▸ **Texte source**:
>>>
Récit

Seconde Guerre mondialeFront de l'Ouest

Campagne de France

Gungauss

Le 1er septembre 1939, l'armée allemande franchit la frontière germano-polonaise sans déclaration de guerre. Cette attaque force les gouvernements français et anglais, après plusieurs ultimatums envoyés à Berlin, à déclarer la guerre à l'Allemagne le 3 septembre. En moins d'un quart de siècle, un nouveau conflit opposant les puissances occidentales à l'Allemagne éclata. Lors de la campagne de Pologne, facilitée par le pacte de non-agression germano-soviétique, l'armée allemande met en application la stratégie de la Blitzkrieg. De vastes Panzerdivisionen percent en plusieurs points la ligne de front, soutenues par une aviation composée essentiellement de bombardiers en piqué.

Chez les Alliés, et notamment en France, quelques officiers, dont le Colonel De Gaulle, prônaient cette stratégie depuis plusieurs années. Mais les officiers des États-Majors Alliés étaient pour la plupart assez vieux, et étaient presque tous des anciens de la Grande Guerre. Ils ignorèrent donc l'évolution de l'art de la guerre pour rester cantonner à la stratégie de la guerre des tranchées, confortée par la célèbre et soi-disant invulnérable Ligne Maginot, où l'infanterie est la ''reine des batailles''. Le temps devait leur montrer l'inefficacité de cette pensée pour ce conflit. Mais la France a-t-elle perdue la guerre sans combattre, comme le laisse croire une idée largement répandue ? Dans un premier temps, nous allons faire l'état des lieux sur le front occidental, puis nous étudierons l'attaque allemande lancée le 10 mai 1940.
<<<
▸ **Extrait de données**:
>>>
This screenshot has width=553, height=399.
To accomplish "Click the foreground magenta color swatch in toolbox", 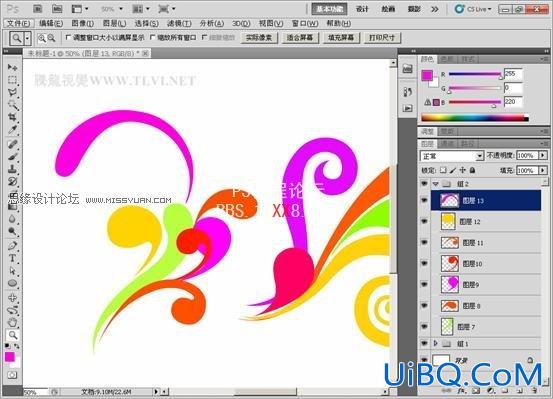I will click(x=10, y=357).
<<<
▸ **Consignes**:
Reproduisez à l'identique le passage du texte sur la campagne de France qui s'ouvre sur les mots « Seconde Guerre mondialeFront » et se termine par « bombardiers en piqué. ».

▸ **Réponse rédigée**:
Seconde Guerre mondialeFront de l'Ouest

Campagne de France

Gungauss

Le 1er septembre 1939, l'armée allemande franchit la frontière germano-polonaise sans déclaration de guerre. Cette attaque force les gouvernements français et anglais, après plusieurs ultimatums envoyés à Berlin, à déclarer la guerre à l'Allemagne le 3 septembre. En moins d'un quart de siècle, un nouveau conflit opposant les puissances occidentales à l'Allemagne éclata. Lors de la campagne de Pologne, facilitée par le pacte de non-agression germano-soviétique, l'armée allemande met en application la stratégie de la Blitzkrieg. De vastes Panzerdivisionen percent en plusieurs points la ligne de front, soutenues par une aviation composée essentiellement de bombardiers en piqué.